Mesmo que eu goste de verdade de muitos deles, sei que mil e vinte textos é muita coisa para se escrever impunemente. E nem todos vão ser tão bons assim, alguns até muito ruins. E tenho até alguns que me são verdadeiramente caros que muita gente não leu. Estão lá atrás no tempo em que empilhei todas estas páginas. “Brinca a Vida”, “Errando Poesia”, “Agora Fico Só” e a tentativa de conto “Revelação” são alguns deles.

Estou sempre ensaiando descansar essa escrivaninha e descansar dela. Talvez descansar os outros de minhas palavras. E ler mais a literatura que me falta, assim como a poesia e a filosofia. Conversar com aqueles que trilharam o caminho bem antes e que trilharam muito bem. E revisar e repassar esses meus tantos textos. Aprender a ler e aprender a escrever é minha maior meta.
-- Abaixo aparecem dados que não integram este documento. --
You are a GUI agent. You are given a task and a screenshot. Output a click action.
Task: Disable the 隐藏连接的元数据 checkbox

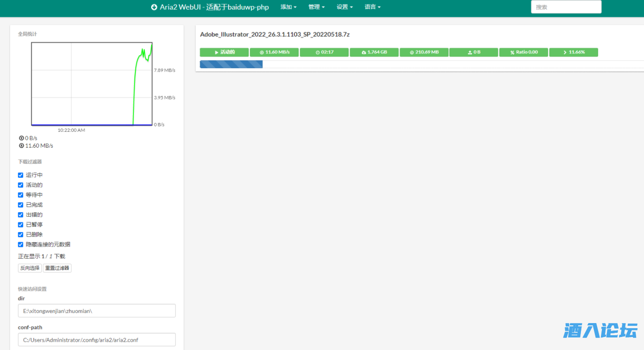tap(20, 244)
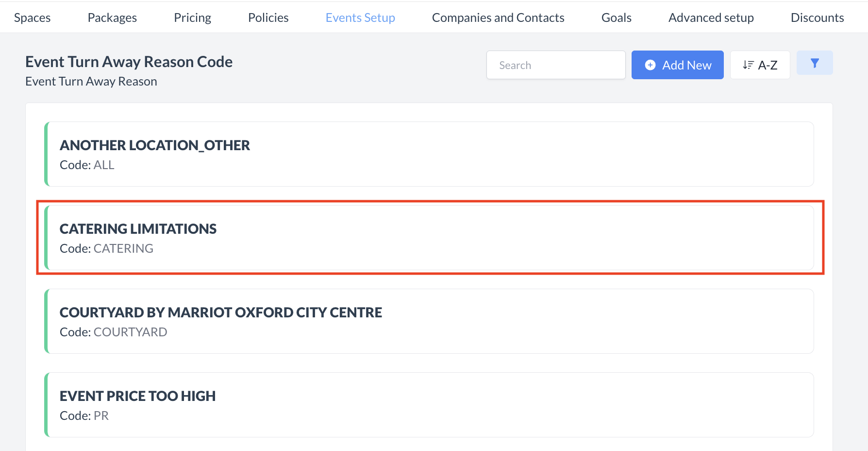The width and height of the screenshot is (868, 451).
Task: Open the COURTYARD BY MARRIOT OXFORD entry
Action: click(429, 321)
O que é necessário e indispensável.

Não porque o que a gente vai escrever a partir disso seja algo mais bonito para mostrar para os outros, ou galgar os degraus de uma certa fama, granjear elogios e cultivar vaidades. Mas porque tenho que dizer o que vai lá de insistente dessa coisa que chamamos poesia.

Agora só falo desse amor. Um amor que vou querer para todo o sempre e sei que vou querer. E sei mais, que nunca vou deixar de querer. Porque foi minha poesia mal ajambrada e derramada sem nenhum cuidado que me chamou a atenção para essa forma de amar e me disse que isso sim é que amor. Nem que ele seja só meu, que só eu o sinta, já terá valido a pena tê-lo sentido, porque depois disso eu me construí dois dedinhos melhor, eu me tornei melhor do que posso ser, tudo isso só por causa desse amor.

Amor o que nos falta. Amor fundamentado e consentido, amor sentido como tudo o que não entendemos, mas que não é por isso que vamos deixar de querer. Porque se não sei o que é, pelo menos sei também o que não é.

Não que eu não tenha tido outros amores na vida, ou outras experiências de amor. Amores tão grandes quanto este, tão bons e até melhores. Mas é que este Amor aconteceu num momento da vida em que eu achava que nunca mais ia ter. Quando eu não acreditava mais que podia acontecer.

É isso tudo que não quero que me peçam um dia para jogar fora ou esquecer.

É disso que tenta falar a minha vã poesia. E nunca vai se cansar de dizer.

E mesmo que um dia eu não diga mais, vai ser este Amor que ainda me fará querer tanto escrever. Que ninguém leia, ou lendo não se importe. Pois isso ainda é pouco motivo para eu deixar de dizer.